Call center employees are on Frontier’s competitive front line, trying to maintain customer loyalty, convince customers to upgrade their service packages, and above all, remain with Frontier and don’t cancel anything.
They need to maintain the battle, because cable competitors continue to erode their residential business. The company’s deactivations of high speed data services and the ongoing loss of telephone lines are considerably above the company’s own estimates.
One significant bright spot Frontier has maintained is delivering commercial broadband to businesses.
Frontier has a significant advantage in many offices, business parks, and other industrial areas bypassed by their cable competitors. Installation costs to wire a building with coaxial cable often run into the tens of thousands of dollars, an expense borne by the company, the landlord, or a combination of the two.

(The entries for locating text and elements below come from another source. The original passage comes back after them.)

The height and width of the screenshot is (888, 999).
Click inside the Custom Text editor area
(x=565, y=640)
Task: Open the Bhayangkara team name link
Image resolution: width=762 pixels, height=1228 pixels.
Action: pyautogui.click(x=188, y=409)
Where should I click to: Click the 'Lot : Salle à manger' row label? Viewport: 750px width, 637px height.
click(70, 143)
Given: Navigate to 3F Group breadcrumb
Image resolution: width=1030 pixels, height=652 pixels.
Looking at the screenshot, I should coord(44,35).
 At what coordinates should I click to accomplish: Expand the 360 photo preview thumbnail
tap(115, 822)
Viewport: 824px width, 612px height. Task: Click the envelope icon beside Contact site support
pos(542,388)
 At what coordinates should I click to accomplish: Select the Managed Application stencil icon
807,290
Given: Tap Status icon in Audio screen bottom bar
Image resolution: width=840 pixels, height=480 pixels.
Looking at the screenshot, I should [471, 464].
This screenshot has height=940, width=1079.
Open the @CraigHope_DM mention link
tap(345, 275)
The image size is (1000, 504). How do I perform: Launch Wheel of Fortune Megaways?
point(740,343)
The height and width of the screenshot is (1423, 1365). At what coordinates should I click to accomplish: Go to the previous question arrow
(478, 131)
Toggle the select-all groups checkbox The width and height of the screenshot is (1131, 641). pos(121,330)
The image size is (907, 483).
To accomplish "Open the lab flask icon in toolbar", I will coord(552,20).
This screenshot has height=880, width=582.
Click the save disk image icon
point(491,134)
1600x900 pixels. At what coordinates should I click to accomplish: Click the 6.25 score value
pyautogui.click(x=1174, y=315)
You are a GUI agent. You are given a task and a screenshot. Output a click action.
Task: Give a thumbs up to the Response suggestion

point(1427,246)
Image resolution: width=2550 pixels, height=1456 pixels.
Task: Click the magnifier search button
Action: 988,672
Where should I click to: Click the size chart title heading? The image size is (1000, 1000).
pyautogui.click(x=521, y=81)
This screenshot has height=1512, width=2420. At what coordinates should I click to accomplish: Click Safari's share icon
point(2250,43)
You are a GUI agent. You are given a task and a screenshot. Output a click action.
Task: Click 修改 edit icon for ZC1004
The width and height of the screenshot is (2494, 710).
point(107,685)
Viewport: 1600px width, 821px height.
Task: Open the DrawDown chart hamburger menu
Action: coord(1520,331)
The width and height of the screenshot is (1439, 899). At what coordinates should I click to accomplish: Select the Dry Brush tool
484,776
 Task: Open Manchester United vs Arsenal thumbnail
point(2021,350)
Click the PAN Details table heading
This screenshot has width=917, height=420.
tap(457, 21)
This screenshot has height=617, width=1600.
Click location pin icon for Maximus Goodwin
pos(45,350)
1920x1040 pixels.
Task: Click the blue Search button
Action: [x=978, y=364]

But every business has telephone service, which usually guarantees potential access to DSL service from Frontier. Small and medium sized businesses have become loyal Frontier commercial customers because of low installation costs and a reasonable pricing plan that is typically far more cost effective than what cable is offering. Cable modem commercial access pricing models are usually tailored to a range of product speeds at prices that, when compared with what Frontier can offer, are not competitive.
Frontier’s ability to effectively compete against cable will, in the end, come down to the company’s ability to invest in their network and be able to match what is on offer from the cable operator, and new competitors yet to emerge. Some former Baby Bell telephone companies like AT&T are investing enormous sums to leverage their existing network (their U-verse product) or starting over from scratch (Verizon’s fiber optic cable to the home FIOS project).
To date, Frontier’s status as a smaller player has meant their investments in these efforts pale in comparison to their larger brethren. They include experimenting with deploying fiber optic cable to new housing developments and selected mass density buildings (apartments, offices) in Rochester, building community wi-fi networks to create a new market for wireless Internet access, and other investments in their network distribution system. If they cannot invest enough, fast enough, to keep up, they will become ripe for a merger with a larger player in the market or get wiped out by the competition.
In the meantime, to quote company chairwoman and CEO Maggie Wilderotter, Frontier intends to “stay the course” for the rest of the year.
We’ll have to wait and see if that’s good enough.